━━━ Record set

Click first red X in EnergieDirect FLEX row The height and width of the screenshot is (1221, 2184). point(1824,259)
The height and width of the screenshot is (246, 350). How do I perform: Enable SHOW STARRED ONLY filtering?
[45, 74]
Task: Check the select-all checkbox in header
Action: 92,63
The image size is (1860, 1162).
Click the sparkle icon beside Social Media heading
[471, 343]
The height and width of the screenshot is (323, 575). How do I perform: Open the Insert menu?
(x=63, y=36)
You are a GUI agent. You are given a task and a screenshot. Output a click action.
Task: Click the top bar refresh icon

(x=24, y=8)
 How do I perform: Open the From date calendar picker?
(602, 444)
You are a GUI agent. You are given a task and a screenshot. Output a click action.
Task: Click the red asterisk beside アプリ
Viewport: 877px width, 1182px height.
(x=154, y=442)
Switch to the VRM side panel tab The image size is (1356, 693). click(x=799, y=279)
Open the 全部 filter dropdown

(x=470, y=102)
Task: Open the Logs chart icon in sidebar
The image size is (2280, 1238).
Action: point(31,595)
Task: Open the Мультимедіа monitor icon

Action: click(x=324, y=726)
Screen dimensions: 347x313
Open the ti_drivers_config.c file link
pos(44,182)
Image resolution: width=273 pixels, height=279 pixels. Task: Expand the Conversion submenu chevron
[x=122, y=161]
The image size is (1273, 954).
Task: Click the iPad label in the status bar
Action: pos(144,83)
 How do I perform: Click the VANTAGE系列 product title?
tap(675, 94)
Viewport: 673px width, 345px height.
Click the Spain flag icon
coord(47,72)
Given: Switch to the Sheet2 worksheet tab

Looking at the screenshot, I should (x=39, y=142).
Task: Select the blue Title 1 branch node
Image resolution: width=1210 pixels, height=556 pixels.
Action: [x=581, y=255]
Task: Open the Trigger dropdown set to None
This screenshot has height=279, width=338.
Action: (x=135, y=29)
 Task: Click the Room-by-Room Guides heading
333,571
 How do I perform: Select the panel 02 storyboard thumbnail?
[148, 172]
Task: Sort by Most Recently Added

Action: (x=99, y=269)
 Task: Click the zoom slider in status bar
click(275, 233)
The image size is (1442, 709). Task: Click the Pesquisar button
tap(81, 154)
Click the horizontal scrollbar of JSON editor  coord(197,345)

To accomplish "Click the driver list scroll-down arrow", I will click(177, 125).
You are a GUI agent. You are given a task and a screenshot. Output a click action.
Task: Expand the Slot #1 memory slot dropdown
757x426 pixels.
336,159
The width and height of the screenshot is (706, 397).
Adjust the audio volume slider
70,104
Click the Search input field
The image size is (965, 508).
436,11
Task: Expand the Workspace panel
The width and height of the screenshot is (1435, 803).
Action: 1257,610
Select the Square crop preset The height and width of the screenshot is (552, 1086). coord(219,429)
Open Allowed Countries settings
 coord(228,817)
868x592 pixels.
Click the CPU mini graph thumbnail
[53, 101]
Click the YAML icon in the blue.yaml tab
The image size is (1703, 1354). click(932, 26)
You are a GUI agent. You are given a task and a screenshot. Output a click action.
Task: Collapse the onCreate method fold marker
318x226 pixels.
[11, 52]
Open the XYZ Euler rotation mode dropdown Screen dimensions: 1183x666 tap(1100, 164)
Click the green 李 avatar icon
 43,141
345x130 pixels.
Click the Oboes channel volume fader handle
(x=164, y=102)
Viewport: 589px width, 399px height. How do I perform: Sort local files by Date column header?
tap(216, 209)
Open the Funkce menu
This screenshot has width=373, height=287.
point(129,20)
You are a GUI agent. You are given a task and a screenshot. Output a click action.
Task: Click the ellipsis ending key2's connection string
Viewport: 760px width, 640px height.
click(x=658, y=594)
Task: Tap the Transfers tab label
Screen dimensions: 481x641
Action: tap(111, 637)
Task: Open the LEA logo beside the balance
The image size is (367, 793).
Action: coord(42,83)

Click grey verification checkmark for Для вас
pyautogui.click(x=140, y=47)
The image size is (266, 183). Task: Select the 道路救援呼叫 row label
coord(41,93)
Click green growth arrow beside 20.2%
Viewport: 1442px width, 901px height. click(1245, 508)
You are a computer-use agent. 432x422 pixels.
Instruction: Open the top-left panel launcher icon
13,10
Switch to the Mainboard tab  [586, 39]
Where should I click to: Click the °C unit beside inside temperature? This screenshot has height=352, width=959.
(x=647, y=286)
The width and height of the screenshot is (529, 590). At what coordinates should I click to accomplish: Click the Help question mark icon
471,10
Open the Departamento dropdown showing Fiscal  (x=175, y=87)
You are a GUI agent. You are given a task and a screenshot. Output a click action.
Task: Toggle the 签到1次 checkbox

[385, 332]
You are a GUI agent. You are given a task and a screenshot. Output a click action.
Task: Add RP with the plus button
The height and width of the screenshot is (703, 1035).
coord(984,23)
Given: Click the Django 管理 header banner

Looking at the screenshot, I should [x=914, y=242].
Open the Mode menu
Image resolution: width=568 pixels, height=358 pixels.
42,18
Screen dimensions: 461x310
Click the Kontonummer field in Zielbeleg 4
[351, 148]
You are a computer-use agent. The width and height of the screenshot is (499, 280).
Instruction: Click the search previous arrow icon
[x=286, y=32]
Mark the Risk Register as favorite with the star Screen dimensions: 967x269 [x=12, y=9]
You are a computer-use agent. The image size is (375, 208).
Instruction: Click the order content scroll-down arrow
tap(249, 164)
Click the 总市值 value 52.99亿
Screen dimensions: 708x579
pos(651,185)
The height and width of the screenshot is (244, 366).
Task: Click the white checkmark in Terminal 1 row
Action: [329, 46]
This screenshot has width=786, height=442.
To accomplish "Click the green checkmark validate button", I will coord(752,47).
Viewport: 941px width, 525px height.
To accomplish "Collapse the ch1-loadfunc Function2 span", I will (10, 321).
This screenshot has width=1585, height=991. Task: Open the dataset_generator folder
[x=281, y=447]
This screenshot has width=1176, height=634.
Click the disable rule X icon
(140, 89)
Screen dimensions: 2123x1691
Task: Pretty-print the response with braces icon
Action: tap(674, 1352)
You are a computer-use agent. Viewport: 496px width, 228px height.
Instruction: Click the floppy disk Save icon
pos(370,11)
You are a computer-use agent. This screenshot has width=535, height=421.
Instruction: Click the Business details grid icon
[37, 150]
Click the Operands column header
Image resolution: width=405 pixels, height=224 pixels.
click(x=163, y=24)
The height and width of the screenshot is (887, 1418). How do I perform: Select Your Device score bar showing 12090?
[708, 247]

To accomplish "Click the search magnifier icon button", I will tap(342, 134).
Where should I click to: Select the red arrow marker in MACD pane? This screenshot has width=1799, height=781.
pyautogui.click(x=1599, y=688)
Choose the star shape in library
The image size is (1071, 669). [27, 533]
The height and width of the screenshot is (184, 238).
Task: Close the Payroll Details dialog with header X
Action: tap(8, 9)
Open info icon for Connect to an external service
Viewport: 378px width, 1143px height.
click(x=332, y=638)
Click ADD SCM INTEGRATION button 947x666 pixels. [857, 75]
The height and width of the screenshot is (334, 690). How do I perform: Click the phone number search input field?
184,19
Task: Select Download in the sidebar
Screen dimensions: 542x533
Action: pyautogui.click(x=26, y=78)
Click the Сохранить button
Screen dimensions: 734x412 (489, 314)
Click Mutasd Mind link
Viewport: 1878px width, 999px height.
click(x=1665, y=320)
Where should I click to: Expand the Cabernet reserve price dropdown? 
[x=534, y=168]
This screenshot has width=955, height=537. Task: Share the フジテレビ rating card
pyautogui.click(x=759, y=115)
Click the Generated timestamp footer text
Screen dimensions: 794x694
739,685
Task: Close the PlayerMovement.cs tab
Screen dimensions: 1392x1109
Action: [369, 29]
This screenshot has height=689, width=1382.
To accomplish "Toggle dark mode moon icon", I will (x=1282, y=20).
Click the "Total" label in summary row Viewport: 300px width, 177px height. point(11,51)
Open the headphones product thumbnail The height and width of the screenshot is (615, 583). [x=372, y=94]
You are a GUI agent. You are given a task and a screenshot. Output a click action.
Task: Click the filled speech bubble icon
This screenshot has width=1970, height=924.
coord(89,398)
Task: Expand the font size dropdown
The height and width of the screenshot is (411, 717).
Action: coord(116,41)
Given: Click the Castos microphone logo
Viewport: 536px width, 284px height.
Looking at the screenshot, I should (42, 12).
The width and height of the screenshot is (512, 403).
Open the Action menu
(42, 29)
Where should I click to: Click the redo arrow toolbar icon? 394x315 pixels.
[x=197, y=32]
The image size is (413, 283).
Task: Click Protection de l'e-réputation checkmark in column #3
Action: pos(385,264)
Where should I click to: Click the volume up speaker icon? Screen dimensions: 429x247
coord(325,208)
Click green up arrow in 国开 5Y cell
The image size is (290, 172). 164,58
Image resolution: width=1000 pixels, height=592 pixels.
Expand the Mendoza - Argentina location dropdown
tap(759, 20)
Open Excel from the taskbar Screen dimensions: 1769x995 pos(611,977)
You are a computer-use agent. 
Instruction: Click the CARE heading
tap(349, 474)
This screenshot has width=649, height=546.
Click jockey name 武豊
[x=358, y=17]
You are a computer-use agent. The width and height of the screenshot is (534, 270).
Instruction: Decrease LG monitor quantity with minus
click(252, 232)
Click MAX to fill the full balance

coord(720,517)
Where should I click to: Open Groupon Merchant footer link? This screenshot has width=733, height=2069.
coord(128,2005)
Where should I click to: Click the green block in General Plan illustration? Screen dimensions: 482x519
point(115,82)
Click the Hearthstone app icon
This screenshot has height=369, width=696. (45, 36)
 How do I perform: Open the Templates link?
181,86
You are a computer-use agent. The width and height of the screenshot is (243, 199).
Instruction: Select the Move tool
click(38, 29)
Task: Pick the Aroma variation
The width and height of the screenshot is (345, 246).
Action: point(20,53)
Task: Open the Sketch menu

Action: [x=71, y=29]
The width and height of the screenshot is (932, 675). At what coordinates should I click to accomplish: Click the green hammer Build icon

━━━━━━

Problem to work on:
Copy out every line from the one containing "Viewport: 673px width, 345px height." down to the one containing "Looking at the screenshot, I should (x=39, y=142).", swapping "Spain" for "Portugal" and leaving everything else untouched.

Result for this exercise:
Viewport: 673px width, 345px height.
Click the Portugal flag icon
coord(47,72)
Given: Switch to the Sheet2 worksheet tab

Looking at the screenshot, I should (x=39, y=142).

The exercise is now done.